2025 point-and-click video game

Éalú (Irish for "escape") is a point-and-click stop motion adventure game created by Limerick, Ireland-based indie game studio Beyond The Bark. It is a spiritual successor to the song "Tomcat Disposables", taken from the 2022 album "In case I make it," composed by American singer-songwriter Will Wood. The game was released for Windows on October 2, 2025.

==Gameplay==
The story is supposed to be an alternative, happier ending to "Tomcat Disposables" from Wood's album "In case I make it,". The player character, a mechanical mouse, begins going through a maze that they must escape from. Éalú's main gameplay mostly features point and click based puzzles. There is a heavy emphasis on death, as there are many monsters that can kill the player and even a tally for the number of deaths the player encounters.

==Development==
The game was developed by a four-person team: Ivan Owen, a staff member at Beyond The Bark who contributed to design and writing; Benjamin Orr, who worked on design, programming, and writing; Will Wood, who composed the music and assisted with writing; and JT Paton, who served as the game's illustrator and promotional artist. The game itself was made entirely using stop-motion animation, all hand animated by Ivan Owen. It was inspired by the repetition of daily life.

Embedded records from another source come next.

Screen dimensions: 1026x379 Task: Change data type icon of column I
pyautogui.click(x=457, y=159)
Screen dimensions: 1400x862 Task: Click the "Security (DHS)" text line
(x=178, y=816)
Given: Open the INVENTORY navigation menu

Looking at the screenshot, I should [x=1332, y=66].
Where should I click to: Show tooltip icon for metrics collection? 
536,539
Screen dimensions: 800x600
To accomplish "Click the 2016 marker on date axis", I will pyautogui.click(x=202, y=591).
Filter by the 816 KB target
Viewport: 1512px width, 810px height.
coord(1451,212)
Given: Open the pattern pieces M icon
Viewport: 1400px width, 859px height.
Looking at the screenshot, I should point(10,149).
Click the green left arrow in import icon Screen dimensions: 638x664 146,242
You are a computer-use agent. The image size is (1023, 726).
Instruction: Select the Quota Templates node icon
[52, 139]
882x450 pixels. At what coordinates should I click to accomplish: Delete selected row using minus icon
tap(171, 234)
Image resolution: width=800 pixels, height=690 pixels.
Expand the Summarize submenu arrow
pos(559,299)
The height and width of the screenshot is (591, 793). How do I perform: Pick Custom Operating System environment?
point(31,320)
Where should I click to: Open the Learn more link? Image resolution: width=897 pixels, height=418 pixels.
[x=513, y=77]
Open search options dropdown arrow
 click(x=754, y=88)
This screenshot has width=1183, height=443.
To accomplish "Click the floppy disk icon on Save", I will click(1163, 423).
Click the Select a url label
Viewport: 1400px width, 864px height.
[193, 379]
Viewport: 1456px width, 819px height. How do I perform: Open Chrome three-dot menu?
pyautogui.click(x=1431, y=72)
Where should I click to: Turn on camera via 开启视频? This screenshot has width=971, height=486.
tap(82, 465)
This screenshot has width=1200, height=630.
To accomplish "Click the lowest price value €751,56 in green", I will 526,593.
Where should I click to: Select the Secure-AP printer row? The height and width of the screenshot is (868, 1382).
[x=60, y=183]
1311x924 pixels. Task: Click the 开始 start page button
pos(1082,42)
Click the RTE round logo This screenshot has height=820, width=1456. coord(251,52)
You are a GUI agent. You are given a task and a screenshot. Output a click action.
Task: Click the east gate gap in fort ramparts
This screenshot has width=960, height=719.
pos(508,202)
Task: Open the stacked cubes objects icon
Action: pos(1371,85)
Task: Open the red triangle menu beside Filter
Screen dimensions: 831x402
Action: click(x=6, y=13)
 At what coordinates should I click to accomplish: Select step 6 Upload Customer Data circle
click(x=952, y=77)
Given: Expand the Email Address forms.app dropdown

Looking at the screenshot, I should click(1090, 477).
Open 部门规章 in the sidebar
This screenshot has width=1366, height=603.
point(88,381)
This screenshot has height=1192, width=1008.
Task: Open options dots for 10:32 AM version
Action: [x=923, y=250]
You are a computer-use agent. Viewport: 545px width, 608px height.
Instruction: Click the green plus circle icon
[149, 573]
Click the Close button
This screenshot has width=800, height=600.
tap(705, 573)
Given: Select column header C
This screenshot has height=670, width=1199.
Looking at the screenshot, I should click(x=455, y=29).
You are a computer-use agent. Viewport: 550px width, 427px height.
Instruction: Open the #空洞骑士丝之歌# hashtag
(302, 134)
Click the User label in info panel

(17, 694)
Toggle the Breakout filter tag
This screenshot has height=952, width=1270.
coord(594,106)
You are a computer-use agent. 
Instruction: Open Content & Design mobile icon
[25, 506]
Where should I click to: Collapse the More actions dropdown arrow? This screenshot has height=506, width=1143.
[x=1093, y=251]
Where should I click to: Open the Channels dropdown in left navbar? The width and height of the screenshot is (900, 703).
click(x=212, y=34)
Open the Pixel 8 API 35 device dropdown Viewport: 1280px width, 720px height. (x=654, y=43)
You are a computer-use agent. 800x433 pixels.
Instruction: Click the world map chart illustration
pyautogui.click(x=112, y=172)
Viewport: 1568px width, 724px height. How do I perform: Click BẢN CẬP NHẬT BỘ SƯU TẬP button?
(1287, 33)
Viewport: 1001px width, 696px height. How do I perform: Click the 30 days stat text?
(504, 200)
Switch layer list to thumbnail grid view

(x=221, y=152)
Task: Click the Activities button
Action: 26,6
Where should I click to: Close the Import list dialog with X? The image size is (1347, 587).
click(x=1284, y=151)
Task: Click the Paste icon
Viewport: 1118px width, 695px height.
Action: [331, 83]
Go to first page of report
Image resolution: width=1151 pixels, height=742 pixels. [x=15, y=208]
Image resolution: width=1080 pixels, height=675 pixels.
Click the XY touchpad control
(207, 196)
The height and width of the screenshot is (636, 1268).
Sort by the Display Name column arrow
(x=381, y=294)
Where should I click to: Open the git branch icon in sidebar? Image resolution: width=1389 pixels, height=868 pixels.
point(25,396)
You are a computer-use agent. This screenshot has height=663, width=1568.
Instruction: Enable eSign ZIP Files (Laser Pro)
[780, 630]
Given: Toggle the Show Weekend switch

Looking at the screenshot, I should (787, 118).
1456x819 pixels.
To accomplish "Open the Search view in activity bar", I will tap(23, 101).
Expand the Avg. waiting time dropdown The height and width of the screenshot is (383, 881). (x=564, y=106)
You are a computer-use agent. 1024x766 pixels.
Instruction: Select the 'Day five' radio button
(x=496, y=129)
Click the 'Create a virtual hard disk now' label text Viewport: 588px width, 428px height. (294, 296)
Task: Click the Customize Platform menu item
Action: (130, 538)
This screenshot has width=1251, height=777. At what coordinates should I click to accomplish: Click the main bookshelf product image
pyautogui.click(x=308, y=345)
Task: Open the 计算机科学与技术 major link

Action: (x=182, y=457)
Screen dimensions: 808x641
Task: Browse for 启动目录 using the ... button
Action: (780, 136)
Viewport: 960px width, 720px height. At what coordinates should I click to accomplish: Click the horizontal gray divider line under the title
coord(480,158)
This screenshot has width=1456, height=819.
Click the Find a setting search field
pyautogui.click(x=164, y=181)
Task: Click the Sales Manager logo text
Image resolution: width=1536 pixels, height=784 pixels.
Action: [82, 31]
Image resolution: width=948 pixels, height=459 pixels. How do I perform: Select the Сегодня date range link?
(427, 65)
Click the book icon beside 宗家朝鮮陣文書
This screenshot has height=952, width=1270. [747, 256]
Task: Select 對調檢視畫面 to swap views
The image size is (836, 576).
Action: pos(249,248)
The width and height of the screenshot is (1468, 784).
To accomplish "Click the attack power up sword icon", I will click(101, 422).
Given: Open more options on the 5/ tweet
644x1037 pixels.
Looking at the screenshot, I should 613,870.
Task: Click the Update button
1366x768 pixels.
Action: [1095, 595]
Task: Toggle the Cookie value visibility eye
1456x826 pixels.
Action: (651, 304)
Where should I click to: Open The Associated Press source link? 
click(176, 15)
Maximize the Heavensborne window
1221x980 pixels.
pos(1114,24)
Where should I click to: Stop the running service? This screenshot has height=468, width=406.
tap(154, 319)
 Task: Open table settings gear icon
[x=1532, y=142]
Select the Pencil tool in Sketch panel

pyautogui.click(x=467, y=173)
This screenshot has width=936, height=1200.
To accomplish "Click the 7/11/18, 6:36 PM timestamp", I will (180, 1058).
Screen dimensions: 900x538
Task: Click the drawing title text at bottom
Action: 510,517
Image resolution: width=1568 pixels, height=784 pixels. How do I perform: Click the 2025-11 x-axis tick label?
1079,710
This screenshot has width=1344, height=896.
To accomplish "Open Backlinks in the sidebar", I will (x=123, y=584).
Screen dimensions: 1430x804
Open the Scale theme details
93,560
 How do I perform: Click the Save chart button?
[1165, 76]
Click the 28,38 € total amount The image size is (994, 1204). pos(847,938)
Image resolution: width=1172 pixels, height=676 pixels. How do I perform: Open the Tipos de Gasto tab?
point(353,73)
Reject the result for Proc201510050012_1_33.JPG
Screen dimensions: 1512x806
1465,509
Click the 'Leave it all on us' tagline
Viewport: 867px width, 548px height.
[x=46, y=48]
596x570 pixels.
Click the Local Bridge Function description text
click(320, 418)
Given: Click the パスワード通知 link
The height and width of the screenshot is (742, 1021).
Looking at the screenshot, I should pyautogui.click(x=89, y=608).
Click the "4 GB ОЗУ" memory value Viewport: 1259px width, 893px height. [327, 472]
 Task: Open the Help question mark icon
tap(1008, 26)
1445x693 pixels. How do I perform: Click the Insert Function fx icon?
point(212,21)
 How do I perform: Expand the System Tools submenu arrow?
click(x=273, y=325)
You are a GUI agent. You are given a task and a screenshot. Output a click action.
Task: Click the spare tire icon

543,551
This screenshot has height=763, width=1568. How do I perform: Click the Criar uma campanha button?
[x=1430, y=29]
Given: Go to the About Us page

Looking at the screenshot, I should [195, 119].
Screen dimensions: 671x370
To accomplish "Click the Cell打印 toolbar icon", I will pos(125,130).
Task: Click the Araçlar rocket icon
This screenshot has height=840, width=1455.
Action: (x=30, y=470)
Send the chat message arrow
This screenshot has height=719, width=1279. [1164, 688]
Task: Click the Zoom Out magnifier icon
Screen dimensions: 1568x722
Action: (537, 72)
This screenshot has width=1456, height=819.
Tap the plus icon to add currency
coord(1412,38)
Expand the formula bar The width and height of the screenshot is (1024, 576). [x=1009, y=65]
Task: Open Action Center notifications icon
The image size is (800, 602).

At the Irish film festival "Dingle Animation", Éalú was selected to be screened under the category "Game Trailers", along with 20 other games. It was screened on March 22, 2025. The game was scheduled for and promptly released on October 2, 2025 for Windows.

It was originally created back in September of 2024 as an interactive story on TikTok, but the videos have now been taken down.

==Reception==
The game was praised for its unique animation style.